Problem description: Range to output from the entries below: the line containing "You are a GUI" through the line containing "Task: Open Laporan Penjualan from sidebar". Set it down exactly, ends included, nothing else.

[Provided material]

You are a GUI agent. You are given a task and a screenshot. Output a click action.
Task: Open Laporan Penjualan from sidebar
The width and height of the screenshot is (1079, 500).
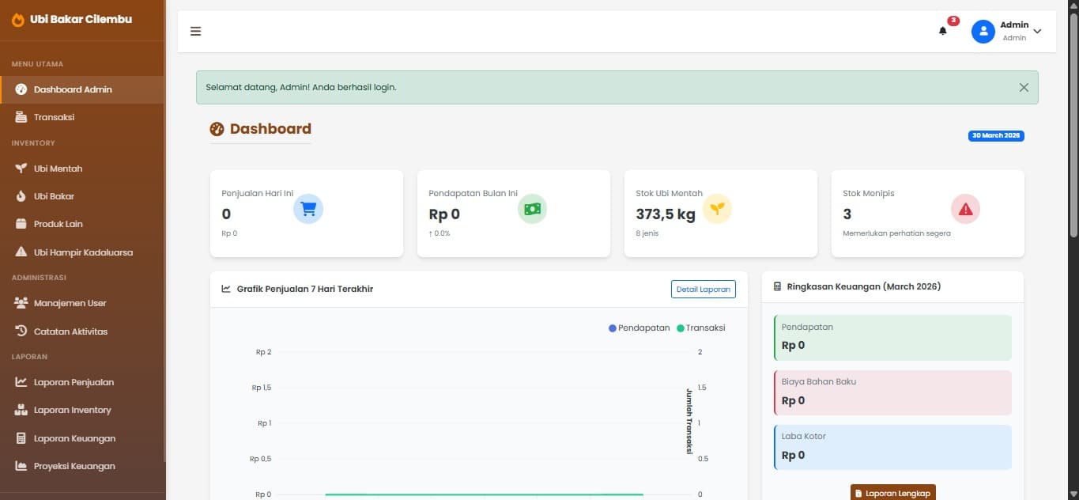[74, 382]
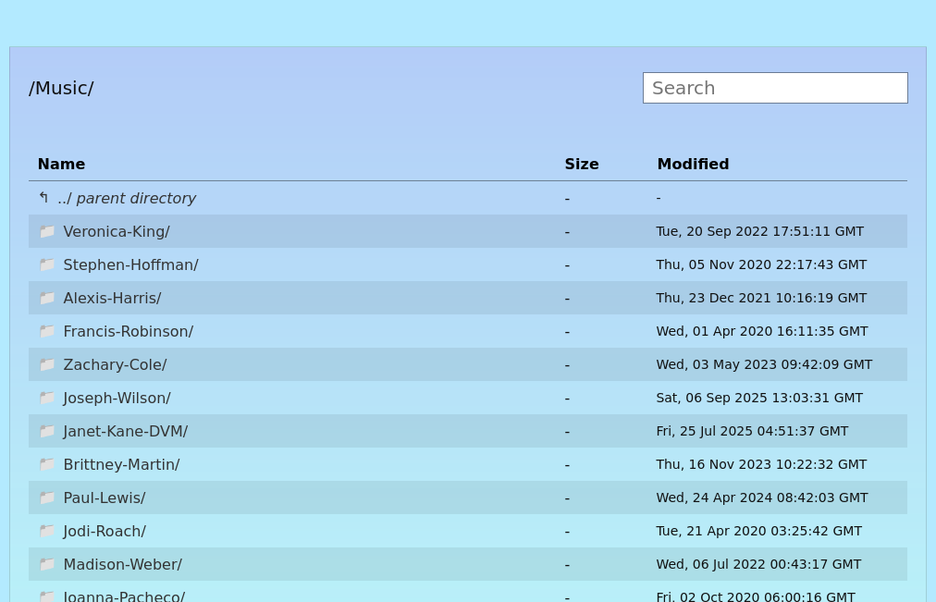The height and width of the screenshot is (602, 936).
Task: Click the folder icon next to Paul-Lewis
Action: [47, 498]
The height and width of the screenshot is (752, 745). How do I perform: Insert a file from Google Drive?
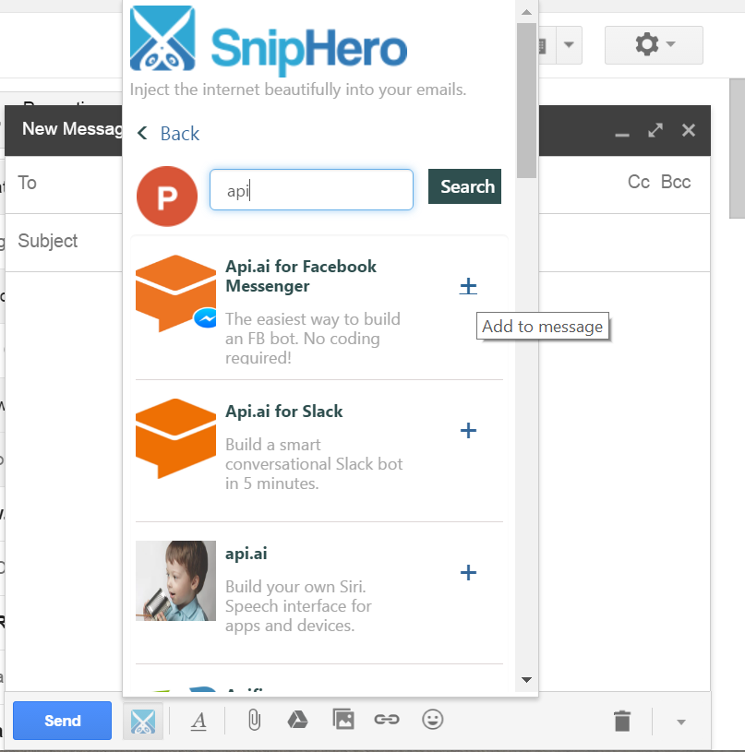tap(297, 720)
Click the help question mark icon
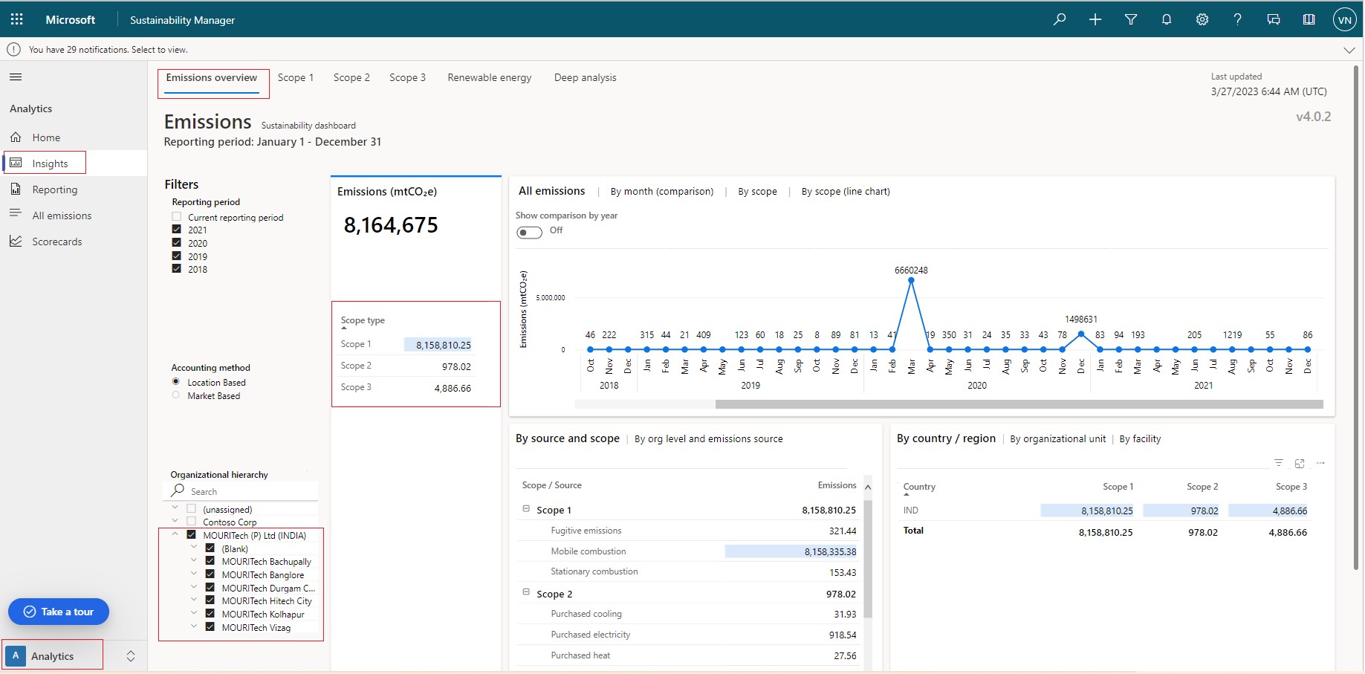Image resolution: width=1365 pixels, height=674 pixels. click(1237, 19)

[/Provided material]
[Provided material]

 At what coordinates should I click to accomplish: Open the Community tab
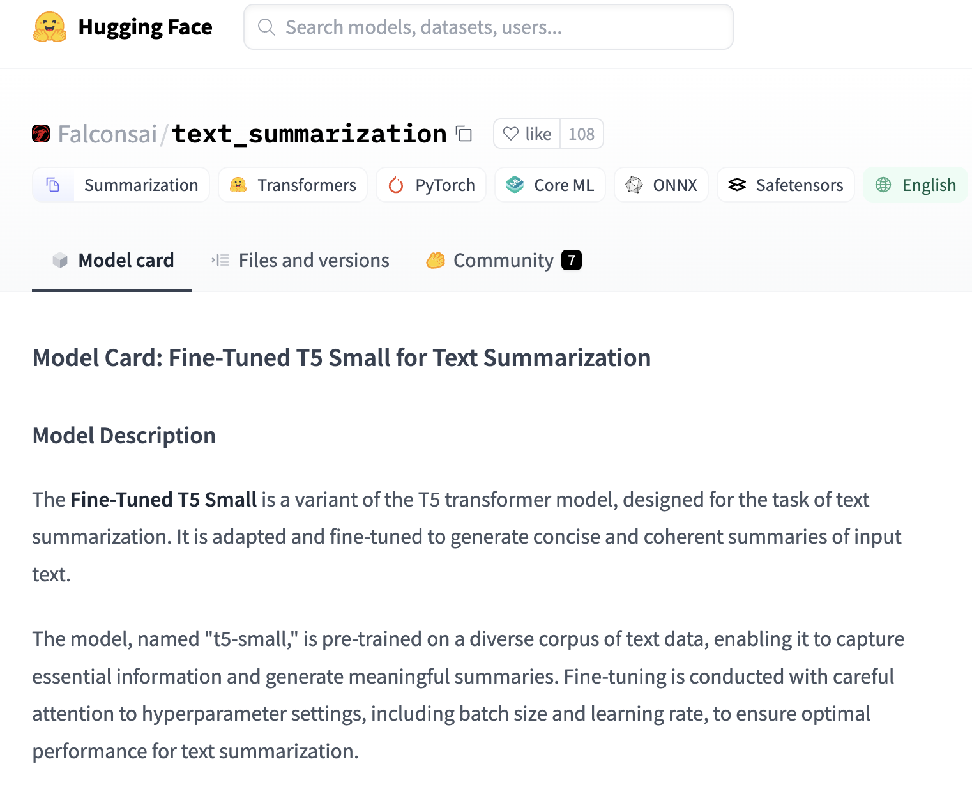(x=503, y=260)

[/Provided material]
[Provided material]

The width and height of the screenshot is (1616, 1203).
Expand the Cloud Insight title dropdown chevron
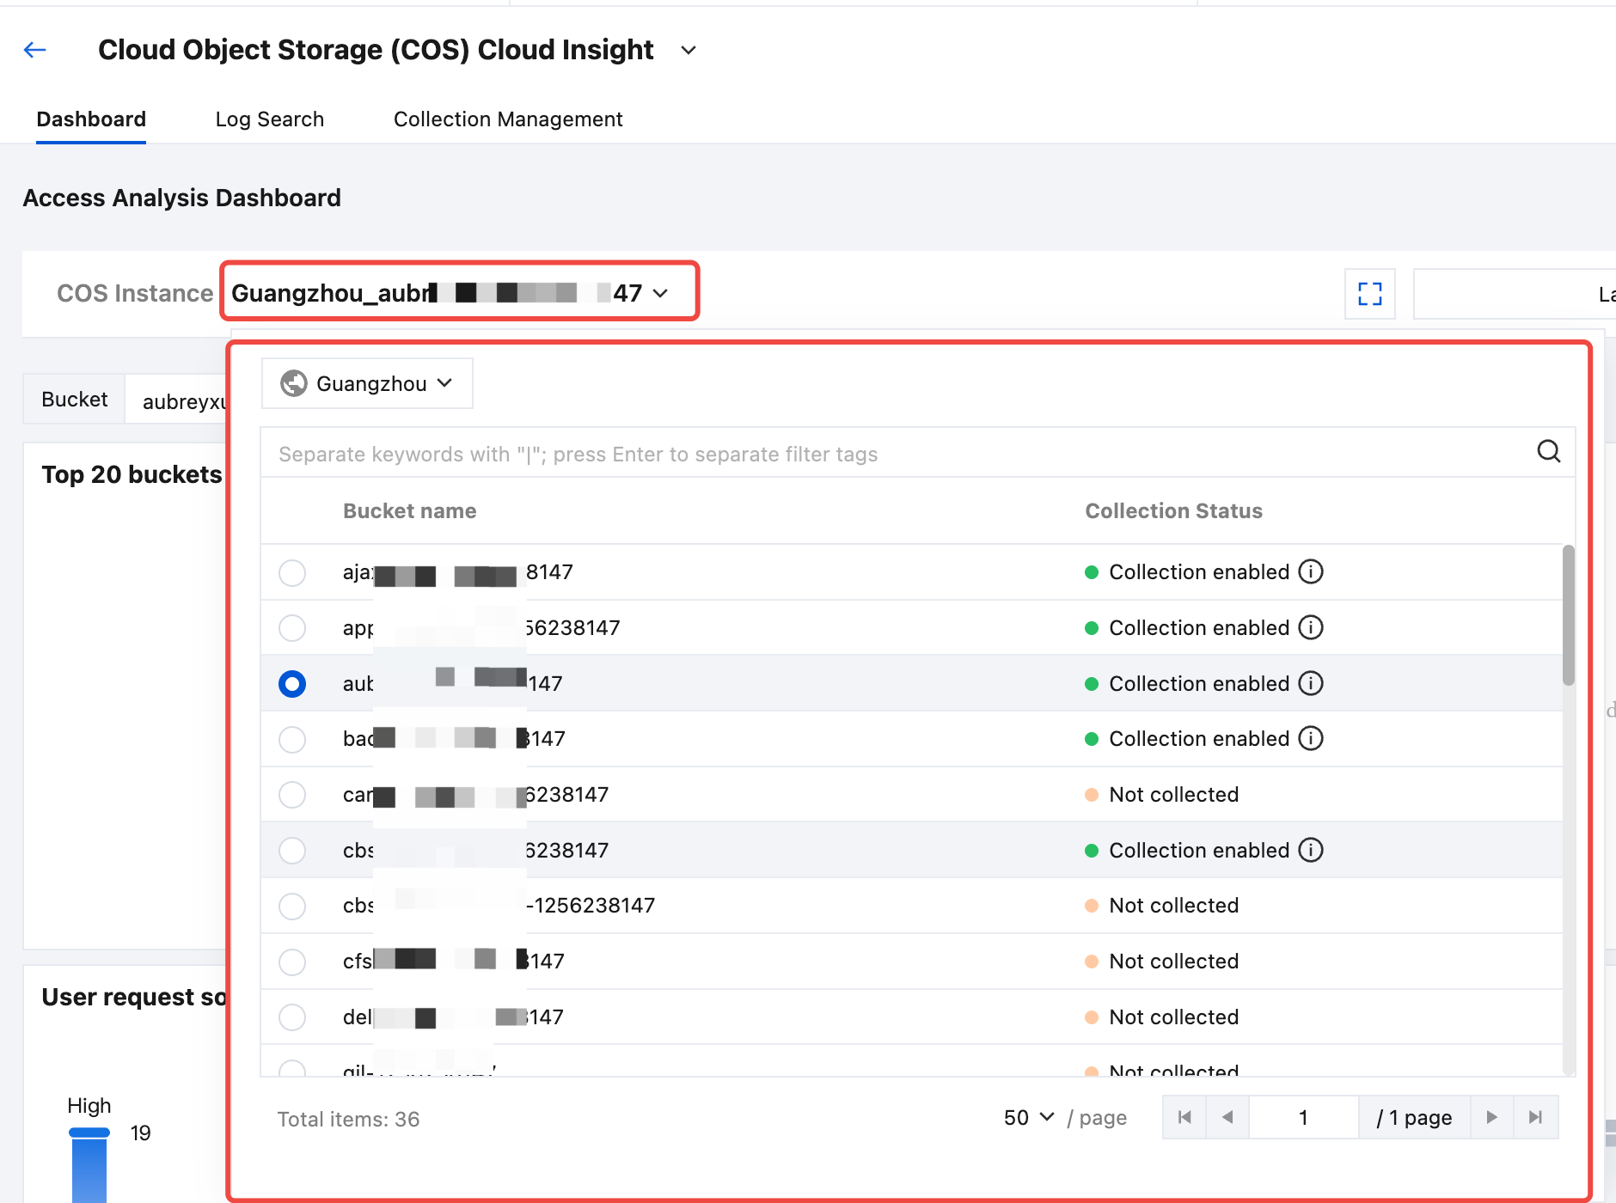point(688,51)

[/Provided material]

Result below:
You are a GUI agent. You are given a task and a screenshot. Output a click action.
Task: Open Laporan Penjualan from sidebar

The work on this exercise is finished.